■ **THE PROBLEM**
Lay out everything in the entries from the line containing "You are a computer-use agent. Screen" down to the line containing "tap(60, 478)", both included, as a Markdown table with the columns Row and Entry line. Number each row, put one line per row, and leave out blank lines.

Rows from a dataset

——

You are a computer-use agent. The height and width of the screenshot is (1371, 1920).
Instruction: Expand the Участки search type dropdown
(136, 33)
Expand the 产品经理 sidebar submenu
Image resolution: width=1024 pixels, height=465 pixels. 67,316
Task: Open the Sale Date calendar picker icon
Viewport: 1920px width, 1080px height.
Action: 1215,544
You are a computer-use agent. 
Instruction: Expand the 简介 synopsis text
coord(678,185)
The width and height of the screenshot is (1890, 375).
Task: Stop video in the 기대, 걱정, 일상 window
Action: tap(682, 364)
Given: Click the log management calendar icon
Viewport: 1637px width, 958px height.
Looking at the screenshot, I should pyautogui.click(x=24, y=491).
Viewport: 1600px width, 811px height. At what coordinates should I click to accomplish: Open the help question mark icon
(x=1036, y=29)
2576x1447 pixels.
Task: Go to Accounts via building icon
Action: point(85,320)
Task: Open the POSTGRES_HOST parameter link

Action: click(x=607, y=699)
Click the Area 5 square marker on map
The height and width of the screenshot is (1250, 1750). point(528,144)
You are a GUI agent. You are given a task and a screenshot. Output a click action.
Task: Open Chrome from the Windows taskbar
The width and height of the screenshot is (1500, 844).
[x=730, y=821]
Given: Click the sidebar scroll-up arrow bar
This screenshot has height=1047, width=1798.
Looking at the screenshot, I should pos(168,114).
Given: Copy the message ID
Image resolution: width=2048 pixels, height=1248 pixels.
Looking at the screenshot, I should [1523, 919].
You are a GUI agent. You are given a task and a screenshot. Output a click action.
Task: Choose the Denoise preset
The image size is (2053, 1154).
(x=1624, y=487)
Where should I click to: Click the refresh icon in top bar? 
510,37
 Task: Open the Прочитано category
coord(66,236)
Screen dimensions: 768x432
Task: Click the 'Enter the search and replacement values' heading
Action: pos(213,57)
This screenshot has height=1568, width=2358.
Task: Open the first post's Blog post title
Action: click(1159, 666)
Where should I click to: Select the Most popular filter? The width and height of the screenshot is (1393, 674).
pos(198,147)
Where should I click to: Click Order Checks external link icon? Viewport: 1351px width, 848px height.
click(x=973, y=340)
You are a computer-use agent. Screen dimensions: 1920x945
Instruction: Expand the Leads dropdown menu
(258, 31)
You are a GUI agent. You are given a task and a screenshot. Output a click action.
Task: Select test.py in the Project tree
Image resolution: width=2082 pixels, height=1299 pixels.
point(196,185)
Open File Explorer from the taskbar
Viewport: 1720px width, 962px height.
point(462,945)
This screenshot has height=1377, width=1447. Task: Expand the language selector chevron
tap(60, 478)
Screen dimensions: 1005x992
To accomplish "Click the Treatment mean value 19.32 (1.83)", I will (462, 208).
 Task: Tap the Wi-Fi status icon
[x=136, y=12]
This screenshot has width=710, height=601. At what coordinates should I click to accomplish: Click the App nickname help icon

——

■ **TASK RESULT**
| Row | Entry line |
|---|---|
| 1 | You are a computer-use agent. Screen dimensions: 1920x945 |
| 2 | Instruction: Expand the Leads dropdown menu |
| 3 | (258, 31) |
| 4 | You are a GUI agent. You are given a task and a screenshot. Output a click action. |
| 5 | Task: Select test.py in the Project tree |
| 6 | Image resolution: width=2082 pixels, height=1299 pixels. |
| 7 | point(196,185) |
| 8 | Open File Explorer from the taskbar |
| 9 | Viewport: 1720px width, 962px height. |
| 10 | point(462,945) |
| 11 | This screenshot has height=1377, width=1447. Task: Expand the language selector chevron |
| 12 | tap(60, 478) |